TEXTO PARA LEITURA —
◇ ◇ ◇ ◇ ◇ ◇ ◇
Fragmentos de uma romancista


Novo romance de Carola Saavedra é construído em duas partes que podem ser lidas como novelas


Houve uma época em que o mesmíssimo jornal que você está lendo possuía uma coluna escrita por Carola Saavedra. De janeiro a dezembro de 2012, pudemos acompanhar o pensamento da escritora em oito textos — eram tristes os meses em que não se encontrava nada dela. Se não gostasse tanto das facilidades de busca na internet — cada um dos oito está à distância de um clique —, eu provavelmente teria guardado os recortes dobrados em um lugar precioso. Talvez guardasse na caixa da edição de luxo Calvin & Haroldo — sim, um bom lugar este.

(Aliás, se você estiver lendo a edição virtual do Rascunho, não vejo mal algum se resolver abandonar o texto deste resenhista e passar à leitura de Do exótico e outros encantos, Bestiários, A esfinge diante do próprio enigma, A volta dos que foram, O artista enquanto Künstler, Arte: modos de usar, O fantasma da literatura feminina e/ou O tempo da escrita. Torço para que os títulos possuam links e facilitem o abandono: vai valer a pena. Se quiser, volte depois.)
◇ ◇ ◇ ◇ ◇ ◇ ◇
TAREFAS —
1. Devolva, sem nenhuma alteração, o trecho da resenha que começa em "(Aliás, se você" e segue até "quiser, volte depois.)".
2. Enumere todos os títulos de textos da coluna de Carola Saavedra que a resenha menciona.

EXTRATO DE DADOS —
◇ ◇ ◇ ◇ ◇ ◇ ◇
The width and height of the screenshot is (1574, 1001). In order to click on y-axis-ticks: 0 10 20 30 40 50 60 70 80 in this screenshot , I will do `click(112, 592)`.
◇ ◇ ◇ ◇ ◇ ◇ ◇
RESPOSTAS —
1.
(Aliás, se você estiver lendo a edição virtual do Rascunho, não vejo mal algum se resolver abandonar o texto deste resenhista e passar à leitura de Do exótico e outros encantos, Bestiários, A esfinge diante do próprio enigma, A volta dos que foram, O artista enquanto Künstler, Arte: modos de usar, O fantasma da literatura feminina e/ou O tempo da escrita. Torço para que os títulos possuam links e facilitem o abandono: vai valer a pena. Se quiser, volte depois.)

2.
- Do exótico e outros encantos
- Bestiários
- A esfinge diante do próprio enigma
- A volta dos que foram
- O artista enquanto Künstler
- Arte: modos de usar
- O fantasma da literatura feminina
- O tempo da escrita